To put out the nascent fire, the shot was split into two sequences. On May 11, Pap Ndiaye will only address public schools. He should discuss the fate of private schools under contract on May 17, insisting on the absence of constraints. “I know of few wars that have been fought when both sides agreed”, he shouts. In reality, the minister is procrastinating, at the request of Emmanuel Macron who found that “it didn’t come out right”. In Le Figaro of April 13, he rejects the term quota while wishing, on the part of private establishments under contract – 75% financed by the State – “a commitment to move towards more social and educational diversity” with “percentages”. The room for maneuver is mainly in the public, he immediately specified, as he does on every occasion, now.

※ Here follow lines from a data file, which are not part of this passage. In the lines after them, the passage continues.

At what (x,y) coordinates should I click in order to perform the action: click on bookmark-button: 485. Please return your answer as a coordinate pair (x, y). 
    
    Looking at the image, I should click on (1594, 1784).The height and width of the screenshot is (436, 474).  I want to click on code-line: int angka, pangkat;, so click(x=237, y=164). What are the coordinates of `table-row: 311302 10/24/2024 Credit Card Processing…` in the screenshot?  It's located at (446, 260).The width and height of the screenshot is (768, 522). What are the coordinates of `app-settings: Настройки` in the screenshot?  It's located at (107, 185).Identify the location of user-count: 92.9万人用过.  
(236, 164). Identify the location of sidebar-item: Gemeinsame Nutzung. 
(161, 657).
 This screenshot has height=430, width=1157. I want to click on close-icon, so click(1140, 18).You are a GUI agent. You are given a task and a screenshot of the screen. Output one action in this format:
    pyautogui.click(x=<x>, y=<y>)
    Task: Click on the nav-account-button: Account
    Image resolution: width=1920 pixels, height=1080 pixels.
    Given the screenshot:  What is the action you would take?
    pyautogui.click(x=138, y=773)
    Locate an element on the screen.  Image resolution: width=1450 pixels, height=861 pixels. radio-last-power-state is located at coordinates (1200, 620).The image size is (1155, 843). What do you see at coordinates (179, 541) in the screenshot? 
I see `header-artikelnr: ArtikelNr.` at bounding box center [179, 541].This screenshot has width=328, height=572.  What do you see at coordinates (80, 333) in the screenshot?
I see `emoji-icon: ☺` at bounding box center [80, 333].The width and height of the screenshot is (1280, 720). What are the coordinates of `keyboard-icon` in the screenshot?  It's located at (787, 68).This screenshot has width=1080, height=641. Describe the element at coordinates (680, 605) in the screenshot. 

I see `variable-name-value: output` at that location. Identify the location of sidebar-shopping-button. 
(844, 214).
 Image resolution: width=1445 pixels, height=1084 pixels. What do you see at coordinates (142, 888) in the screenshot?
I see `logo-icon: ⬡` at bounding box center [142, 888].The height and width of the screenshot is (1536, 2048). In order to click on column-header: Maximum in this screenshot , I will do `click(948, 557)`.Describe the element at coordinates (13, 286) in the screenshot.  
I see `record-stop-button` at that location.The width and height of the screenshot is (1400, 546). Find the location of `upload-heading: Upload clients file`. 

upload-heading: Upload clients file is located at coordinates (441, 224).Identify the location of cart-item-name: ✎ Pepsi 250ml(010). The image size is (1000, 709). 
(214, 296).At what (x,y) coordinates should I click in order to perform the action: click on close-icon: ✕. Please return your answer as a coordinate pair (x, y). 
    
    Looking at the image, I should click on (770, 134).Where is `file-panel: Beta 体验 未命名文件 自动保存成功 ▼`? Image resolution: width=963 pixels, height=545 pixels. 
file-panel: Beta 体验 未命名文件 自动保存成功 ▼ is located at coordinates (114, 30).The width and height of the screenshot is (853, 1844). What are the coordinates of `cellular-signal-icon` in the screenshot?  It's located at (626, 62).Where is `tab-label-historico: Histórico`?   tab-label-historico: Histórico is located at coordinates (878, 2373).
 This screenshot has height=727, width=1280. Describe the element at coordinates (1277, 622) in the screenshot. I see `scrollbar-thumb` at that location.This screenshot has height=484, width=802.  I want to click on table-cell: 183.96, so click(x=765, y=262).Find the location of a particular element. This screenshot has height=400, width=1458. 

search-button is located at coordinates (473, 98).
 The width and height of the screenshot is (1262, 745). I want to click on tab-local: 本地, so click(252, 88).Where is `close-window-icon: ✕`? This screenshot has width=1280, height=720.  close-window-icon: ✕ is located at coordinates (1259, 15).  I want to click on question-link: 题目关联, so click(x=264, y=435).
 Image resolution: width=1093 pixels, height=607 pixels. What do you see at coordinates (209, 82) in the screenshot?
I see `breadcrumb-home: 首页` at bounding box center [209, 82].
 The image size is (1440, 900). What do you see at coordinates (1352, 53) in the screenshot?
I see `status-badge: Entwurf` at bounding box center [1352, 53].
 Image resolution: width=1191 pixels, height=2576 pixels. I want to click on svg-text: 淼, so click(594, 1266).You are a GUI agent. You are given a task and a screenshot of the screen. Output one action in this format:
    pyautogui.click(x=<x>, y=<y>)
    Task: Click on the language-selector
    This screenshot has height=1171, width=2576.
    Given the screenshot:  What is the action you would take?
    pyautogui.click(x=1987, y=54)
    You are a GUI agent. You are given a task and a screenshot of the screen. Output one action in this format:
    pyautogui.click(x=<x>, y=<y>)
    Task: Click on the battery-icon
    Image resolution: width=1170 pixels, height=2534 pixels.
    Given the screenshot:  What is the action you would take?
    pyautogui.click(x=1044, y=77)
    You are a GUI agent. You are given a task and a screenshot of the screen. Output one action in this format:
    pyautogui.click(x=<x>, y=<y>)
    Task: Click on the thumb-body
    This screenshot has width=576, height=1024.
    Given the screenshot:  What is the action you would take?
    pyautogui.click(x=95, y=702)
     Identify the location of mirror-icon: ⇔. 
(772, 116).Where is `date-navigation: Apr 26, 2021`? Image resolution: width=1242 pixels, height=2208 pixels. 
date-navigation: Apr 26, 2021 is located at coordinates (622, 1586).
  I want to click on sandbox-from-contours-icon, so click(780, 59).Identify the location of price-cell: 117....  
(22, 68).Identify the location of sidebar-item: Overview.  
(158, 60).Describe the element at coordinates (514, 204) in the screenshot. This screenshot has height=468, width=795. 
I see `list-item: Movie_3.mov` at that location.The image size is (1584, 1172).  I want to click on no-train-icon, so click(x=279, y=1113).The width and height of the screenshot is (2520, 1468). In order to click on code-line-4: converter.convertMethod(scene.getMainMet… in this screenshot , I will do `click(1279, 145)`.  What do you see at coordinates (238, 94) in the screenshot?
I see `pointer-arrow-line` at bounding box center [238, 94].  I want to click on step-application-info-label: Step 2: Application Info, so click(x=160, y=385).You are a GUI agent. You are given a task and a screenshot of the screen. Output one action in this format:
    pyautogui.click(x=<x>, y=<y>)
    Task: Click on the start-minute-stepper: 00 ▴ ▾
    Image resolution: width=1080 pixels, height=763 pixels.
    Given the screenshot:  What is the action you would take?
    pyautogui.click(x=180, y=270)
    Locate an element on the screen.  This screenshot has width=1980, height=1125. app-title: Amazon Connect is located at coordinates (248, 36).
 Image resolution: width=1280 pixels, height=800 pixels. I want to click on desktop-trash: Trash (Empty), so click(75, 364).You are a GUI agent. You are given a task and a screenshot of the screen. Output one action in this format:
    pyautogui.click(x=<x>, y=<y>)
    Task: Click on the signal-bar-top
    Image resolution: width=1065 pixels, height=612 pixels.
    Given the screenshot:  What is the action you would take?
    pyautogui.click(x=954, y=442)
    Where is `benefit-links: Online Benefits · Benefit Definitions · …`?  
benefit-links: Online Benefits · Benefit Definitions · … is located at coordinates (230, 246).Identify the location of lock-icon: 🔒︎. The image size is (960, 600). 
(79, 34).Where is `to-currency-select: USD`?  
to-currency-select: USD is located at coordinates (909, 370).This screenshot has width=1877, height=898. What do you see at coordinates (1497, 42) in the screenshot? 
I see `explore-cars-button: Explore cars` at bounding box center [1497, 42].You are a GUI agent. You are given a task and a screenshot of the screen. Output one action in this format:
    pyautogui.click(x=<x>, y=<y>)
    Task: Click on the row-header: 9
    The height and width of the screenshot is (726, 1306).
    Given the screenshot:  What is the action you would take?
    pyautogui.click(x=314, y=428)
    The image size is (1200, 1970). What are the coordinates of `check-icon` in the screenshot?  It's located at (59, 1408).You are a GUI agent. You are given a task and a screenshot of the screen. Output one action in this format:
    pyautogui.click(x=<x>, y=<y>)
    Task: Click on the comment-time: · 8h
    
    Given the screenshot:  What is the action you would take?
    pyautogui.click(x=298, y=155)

Pap Ndiaye knew he would clash with the right and the far right, who have not stopped sharpening their knives since entering politics. The mere mention of the mixed plan has revived, within the Les Républicains (LR) party, the specter of the “school war” of 1984, where the private sector would be threatened with losing its autonomy and its funding. “Mixing is inefficientclaims the leader of the LR senators, Bruno Retailleau. He must first solve the problems of the republican school, which has become a machine for reproducing inequalities. It is imbued with a lounge wokism. » An indictment sung in chorus on the right, where we oppose the normalien author of The Black Condition to his predecessor Jean-Michel Blanquer, former conservative rector, on the grounds that he would not defend secularism enough. “He is an apostle of the woke cause”stings Olivier Marleix, boss of LR deputies.